One World Tribe with
UpRise African Drum and Dance Ensemble
Founded by Kennedy Thompson in 1994, One World Tribe was created to bring together musicians of various backgrounds in order to break down social and racial barriers. One World Tribe is a musical feast whose musicians, dancers and extras combine Afro-Beat, Funk, Latin, Reggae and World Beat to create an original and engaging sound. With members hailing from Africa, Jamaica and Puerto Rico, One World Tribe is a truly multicultural ensemble. Longtime members include Kennedy Thompson, Ron "Preach Freedom" Williams, Mike Chin, Kenny Hollis, Kennedy Lorya, Ringo Brill, Mark Colicchia, Frank Singer, and D.J. Chilly J. The group is at work on its third CD, building on the success of their previous releases, Unity and Diversity and The World Today. This year the members of One World Tribe were artists in residence at Erie’s Flagship Transitional School. The residency had a focus on world cultures and a goal of creating an art-infused curriculum that would enhance students’ academic and social performance. The students learned three traditional African songs and dances and, in the process, also learned geography, history, language arts, math, and the importance of teamwork. The students formed a 20-member ensemble, UpRise, which will join One World Tribe on the Festival stage.
Familiar Spirit Band
Erie’s Familiar Spirit Band was founded in 1997 to “pleasure people with a plethora of diverse genres.” The band specializes in Motown and R&B classics. The five members of the band include background singer and drummer Allie “Rabbit” Porter, who utilizes the latest technology to enhance his acoustic drum set, and James Jackson, who provides vocals and dazzling dance moves. Howard “Gator Head” McCloud is the lead drummer, backup vocalist, and lighting director. Derrick “D.C.” Carson keeps a steady pulse with his bass, and lead singer and skilled keyboardist Rusty “Pad the Maestro” Jackson completes Familiar Spirit’s bold sound. Porter, Carson, James and Rusty Jackson were all original members of the well known Sky’s the Limit band, which traveled extensively across the United States opening for national acts such as Tiny Tim, The Floaters, and Mass Construction. They even trailed The Grateful Dead in Telluride, Colorado. Rusty Jackson has released an album entitled Those Daisy Dukes and is currently working on a second album to be released in fall 2007.

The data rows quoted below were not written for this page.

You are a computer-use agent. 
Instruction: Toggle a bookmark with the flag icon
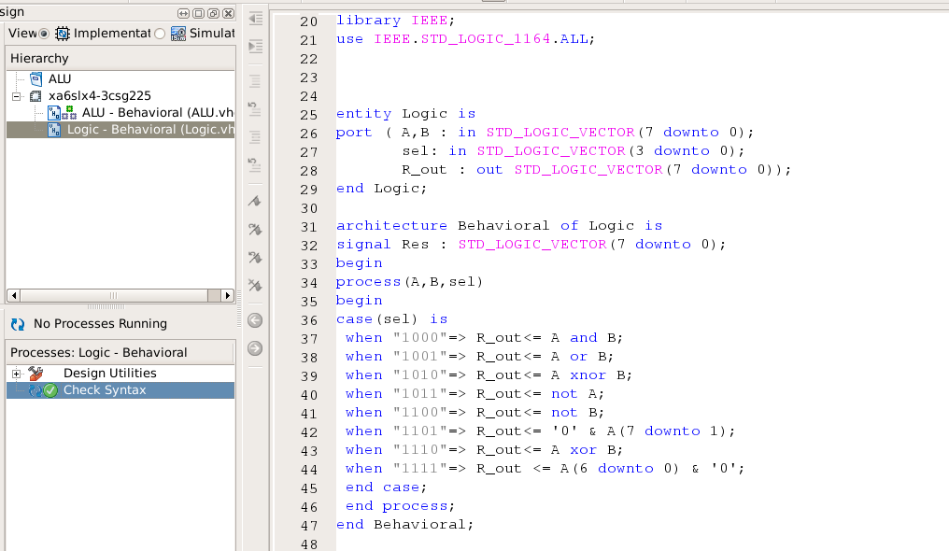[254, 199]
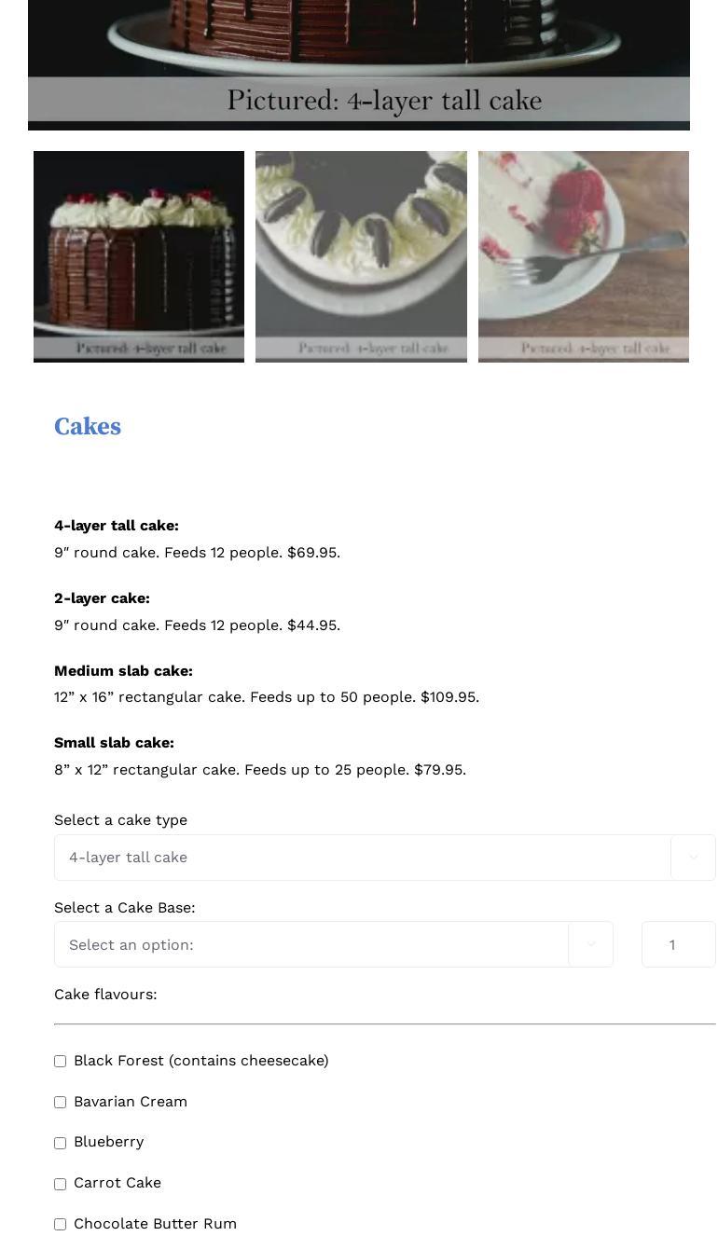Select the Oreo-topped cake thumbnail
Screen dimensions: 718x1236
pyautogui.click(x=361, y=256)
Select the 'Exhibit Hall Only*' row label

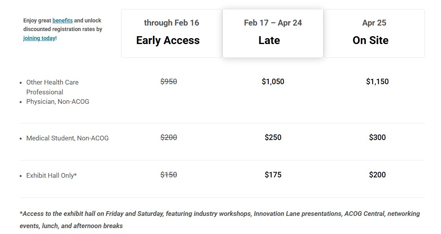[x=51, y=175]
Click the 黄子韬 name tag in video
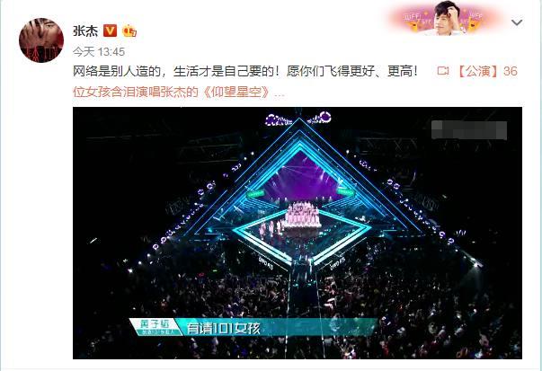 tap(155, 327)
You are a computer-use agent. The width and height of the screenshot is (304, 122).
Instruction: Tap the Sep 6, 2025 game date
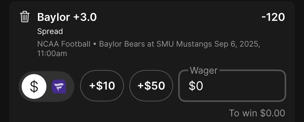click(x=237, y=44)
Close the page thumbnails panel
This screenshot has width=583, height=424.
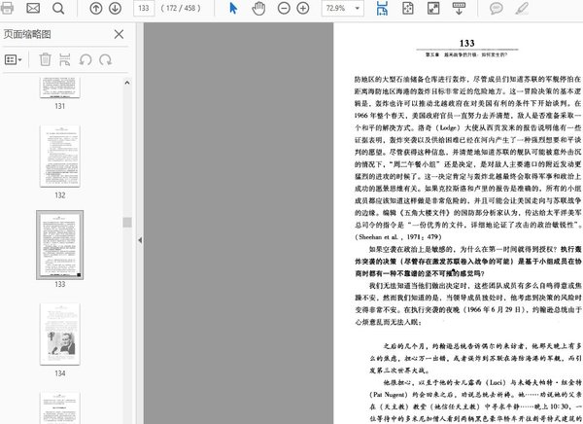(x=119, y=34)
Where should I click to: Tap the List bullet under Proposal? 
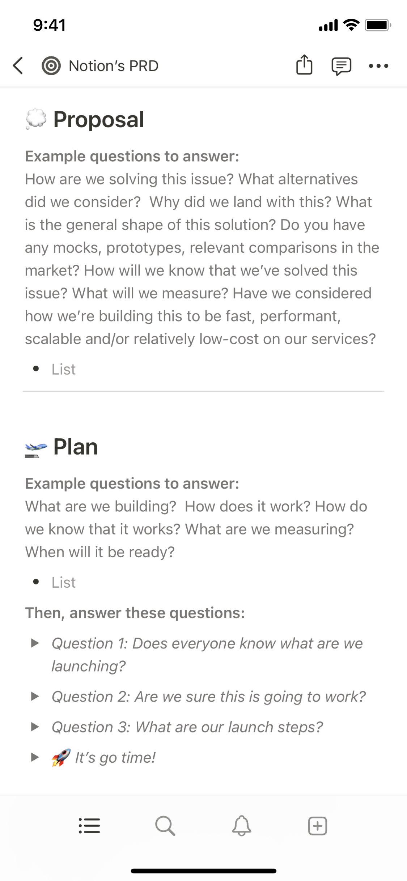(x=64, y=369)
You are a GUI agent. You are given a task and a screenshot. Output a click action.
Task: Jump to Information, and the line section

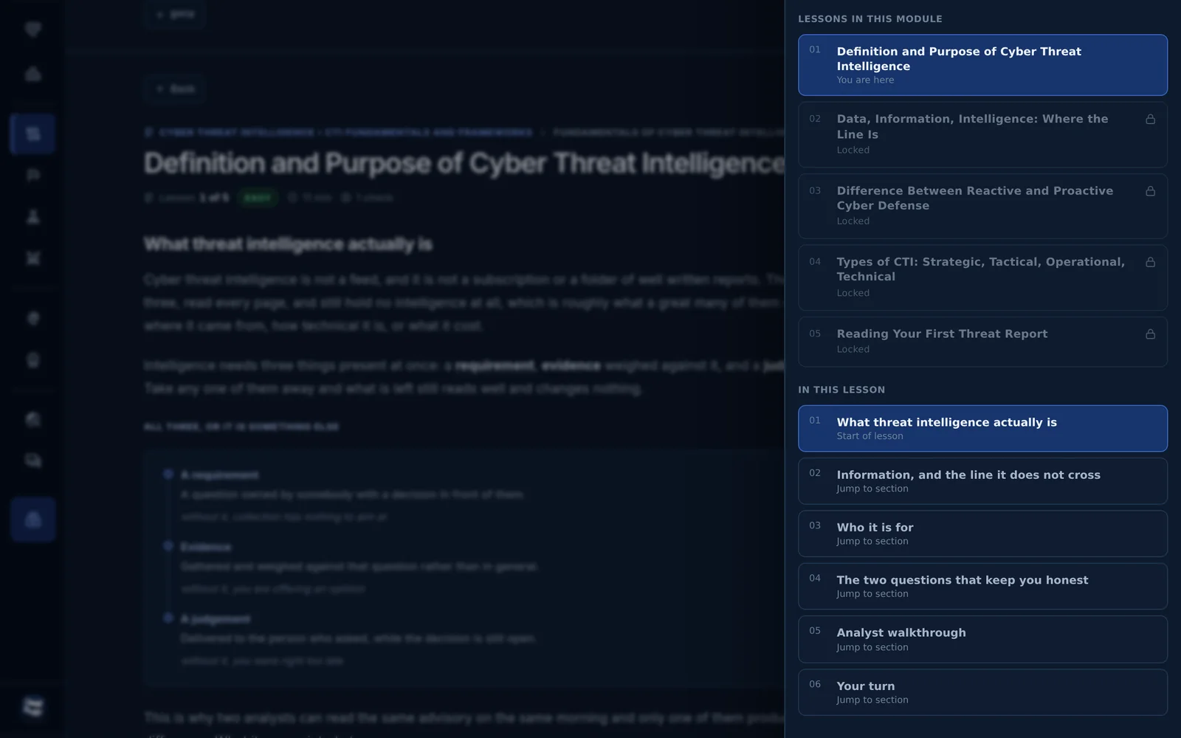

Geoff Achison & The Souldiggers
Australia native Geoff Achison has a reputation as a guitar player’s guitarist, equally adept at acoustic or electric styles, and can either be beautifully intricate or explode with high energy. Twenty years of touring and playing with artists like Hot Tuna, John Mayall, Levon Helm and Hubert Sumlin, and in recent years his own band, The Souldiggers, have brought him recognition as a songwriter, vocalist, and outstanding guitarist. Shortly after he first came to the States, Achison won the coveted “Albert King Award” in Memphis in 1995 and went on to score an endorsement deal with Gibson Guitars. He returns regularly to America to play clubs and music festivals. For the past eight years he has been a guest guitar instructor at Jorma Kaukonen’s Fur Peace Ranch in Ohio. His newest CD, Little Big Men is his ninth album to date. “One of the most gifted artists to arrive on the scene. His playing verges on the miraculous.” (The Times, London, UK) “Geoff is one of the finest blues guitarists that I know, with a completely individual style. I have never seen anyone play quite like him.” (Jorma Kaukonen)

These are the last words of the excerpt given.